SafeVerify replay against all ten shipped .olean files (OmegaProof, OmegaV14, OmegaP3Semantic, OmegaP1Governance, FailureProtocol, OmegaHashChain, OmegaGovernance, OmegaJCSChain, OmegaP5Gate, OmegaProvenance) passed on 2026-06-24 on the standard allowlist (SafeVerify main @ Lean v4.27.0). lean4lean v4.29 segfaults on OmegaProof; attestation uses SafeVerify v4.27. VCVio removed from lakefile.lean v1.4.3 (see VCVIO_RECON.md).

Six honest limits.

These failure modes cannot be closed by a pre-execution black-box governance protocol without model weight access, full execution stack verification, or deployment-layer controls as stated. They are documented alongside the formal artefacts so the scope of the model remains explicit.

FOU: Omniscient Deceiver

An agent can present a perfect compliance facade over a misaligned objective, and without model-weight or activation access post-hoc rationalisation is indistinguishable from genuine reasoning, so OMEGA verifies outputs and commitments rather than internal cognitive fidelity.

Closure requires: model weight access or formal verification of goal representations.

FAP: Anchor Poisoning Residual

If the initial anchor metric for the Continuity Protocol is flawed, the protocol preserves the wrong thing. PCF prevents NLP spoofing of the evaluator: it cannot self-validate the appropriateness of the initial metric selection.

Closure requires: meta-governance at anchor definition time: external validation of metric selection independent of the governed system.

FAB: Attestation Base Integrity

A malicious binary approved in the attestation whitelist via supply chain attack produces valid OMEGA records of invalid behaviour. P5E binds the execution payload to an approved hash: it cannot verify the semantic safety of what was approved.

Closure requires: formal verification of binary behaviour: infeasible at scale without weight-equivalent access to the binary's intent.

FPS: Physical Staleness Gap

Physical environment changes between P5 confirmation and physical actuation. OMEGA commits what the system believed before acting. It cannot re-evaluate physical conditions at the moment of actuation: this is a fundamental boundary of pre-execution governance.

Closure requires: real-time safety interlock integration: hardware-level sensor attestation at the moment of physical execution.

FAH: Accountability Horizon

OMEGA's accountability claims hold only for Human-Agent Collectives whose minimum compound autonomy stays below the Accountability Horizon Λ̂* = 1 − 1/|C_min|; above it, Tibebu (arXiv:2604.07778, April 2026) proves no framework can simultaneously satisfy Attributability, Foreseeability Bound, Non-Vacuity, and Completeness.

Closure requires: reducing compound autonomy below Λ̂* at the deployment layer. OMEGA does not measure or constrain compound autonomy; this limit must be enforced outside the protocol.

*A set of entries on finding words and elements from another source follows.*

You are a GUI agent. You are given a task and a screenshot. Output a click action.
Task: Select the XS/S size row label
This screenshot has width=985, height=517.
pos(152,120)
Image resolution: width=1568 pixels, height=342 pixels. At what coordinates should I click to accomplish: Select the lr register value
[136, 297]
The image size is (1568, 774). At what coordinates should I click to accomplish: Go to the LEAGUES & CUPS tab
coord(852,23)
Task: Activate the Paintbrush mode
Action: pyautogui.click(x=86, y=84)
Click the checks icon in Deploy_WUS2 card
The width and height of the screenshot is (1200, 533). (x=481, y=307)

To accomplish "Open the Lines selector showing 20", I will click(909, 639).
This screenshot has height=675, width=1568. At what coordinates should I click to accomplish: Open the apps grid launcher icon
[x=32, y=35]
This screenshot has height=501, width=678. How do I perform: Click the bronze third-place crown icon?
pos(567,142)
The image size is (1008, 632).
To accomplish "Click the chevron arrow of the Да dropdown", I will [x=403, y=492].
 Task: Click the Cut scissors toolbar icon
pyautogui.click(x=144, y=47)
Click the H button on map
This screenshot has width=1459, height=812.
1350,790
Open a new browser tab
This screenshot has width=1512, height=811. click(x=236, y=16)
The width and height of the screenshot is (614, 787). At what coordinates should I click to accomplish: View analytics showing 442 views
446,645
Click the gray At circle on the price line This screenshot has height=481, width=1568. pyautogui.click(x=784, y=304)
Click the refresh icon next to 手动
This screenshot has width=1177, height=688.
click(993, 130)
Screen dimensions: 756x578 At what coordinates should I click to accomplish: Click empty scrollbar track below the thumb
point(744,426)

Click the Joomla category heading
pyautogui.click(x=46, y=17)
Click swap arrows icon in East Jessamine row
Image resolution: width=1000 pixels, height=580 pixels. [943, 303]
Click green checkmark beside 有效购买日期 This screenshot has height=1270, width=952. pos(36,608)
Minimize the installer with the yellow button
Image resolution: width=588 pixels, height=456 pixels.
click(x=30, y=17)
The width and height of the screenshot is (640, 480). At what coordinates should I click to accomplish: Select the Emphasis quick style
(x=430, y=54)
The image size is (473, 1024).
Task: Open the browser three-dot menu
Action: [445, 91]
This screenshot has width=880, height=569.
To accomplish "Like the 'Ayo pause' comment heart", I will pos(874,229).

FAA: Attestation Authority Integrity

P10 requires cryptographic binding of a competence claim to the decision record. The claim is made by an attestation authority. If that authority is compromised: through regulatory capture, credential inflation, social engineering, or collusion: a valid P10 record can accompany an incompetent agent's action. Distinct from FAB (computational attestation base), FAA covers human and institutional authority integrity.

Closure requires: deployment-layer attestation authority diversity, transparency logs for credentialing decisions, and time-bounded competence claims.